The trajectory of a tree’s life is as unforeseeable as our own, determined as much by circumstance as intention. Like any living organism, it has its phases and difficult ages. It’s subject to environmental shifts and storms, to changing patterns of land use and arbitrary rains. A tree might be shaped by strict winds, the intimate attentions of animals, a spike of lightning striking from the sky. Fire can kill it, score its wood into a canvas of anger, germinate seeds in its shade that have lain dormant for centuries. And sometimes a tree can outlive its time, much like the preserved bodies of men that are unpacked from glaciers long after being lost.
Near the southern tip of Lesser Prespa Lake runs a seam of deep time. To walk across the fields at the edge of a village and then through a narrow, stony gorge is to step across the bed of an ancient sea. In places there are pockets of exposed shale and sheets of marl which can be opened like a book. Relic seashells are encrusted into the sediment, held in place where they were settled when the water receded some 1.8 million years ago. Amongst the leaves of ancient sediment, a library of geological time, I saw a branch poking through the shale while out walking with friends. I felt its dense weight the moment I drew the length of branch from the earth, and realised it wasn’t exactly as it appeared. It was a piece of petrified tree that I held in my hand, wood transformed to stone.

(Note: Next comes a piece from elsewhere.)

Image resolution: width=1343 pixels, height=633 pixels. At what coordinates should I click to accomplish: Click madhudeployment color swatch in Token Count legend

The shallow sea in this corner of Greece rose about 5.3 million years ago at the beginning of the Pliocene period, and the watery inundation ended an age of dry land that had lasted 170 million years from the final days of the Lower Jurassic. The story of the petrified tree isn’t certain, but in imagining its journey we might approximate its essence.

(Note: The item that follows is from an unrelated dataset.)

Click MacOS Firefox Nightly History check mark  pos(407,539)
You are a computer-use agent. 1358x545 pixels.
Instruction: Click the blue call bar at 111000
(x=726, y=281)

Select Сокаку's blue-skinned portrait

In all likelihood the tree died off as the sea slowly rose around it over 5 million years ago. It then fell into the brackish waters where mud and silt quickly settled around it, sealing it away from oxygen and stifling any aerobic activity that would have led to its decomposition. Instead, mineral-laden water that was seeping through the sediment of the seabed entered the tree’s cells, replacing the cellulose and lignin of the living organism, and preserving the structure of the wood in the shape it had adopted while alive.

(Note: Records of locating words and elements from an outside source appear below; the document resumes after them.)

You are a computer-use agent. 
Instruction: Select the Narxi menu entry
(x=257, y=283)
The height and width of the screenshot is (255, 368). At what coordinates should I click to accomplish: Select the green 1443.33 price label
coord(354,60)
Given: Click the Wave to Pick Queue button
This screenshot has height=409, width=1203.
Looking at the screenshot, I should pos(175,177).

As the Pliocene period came to an end around 1.8 million years ago the sea drained away, and the tree was transformed through a process called permineralisation. When the mineral-dense sea water suspended in the tree’s cells evaporated it left only minerals such as quartz in its place. All the tree’s organic properties were turned to inorganic stone, as though they’d stared into the eyes of Medusa in their last moments. It’s not the same alchemy often associated with fossils – when we’re witness to an impression or compression of a once-living organism – but in fact a replica of the original. The shape and form, the very structure of the tree itself, has been preserved in an enduring, stone mould. I held in my hands something that both was and wasn’t wood; I held in my hands a fragment of far time.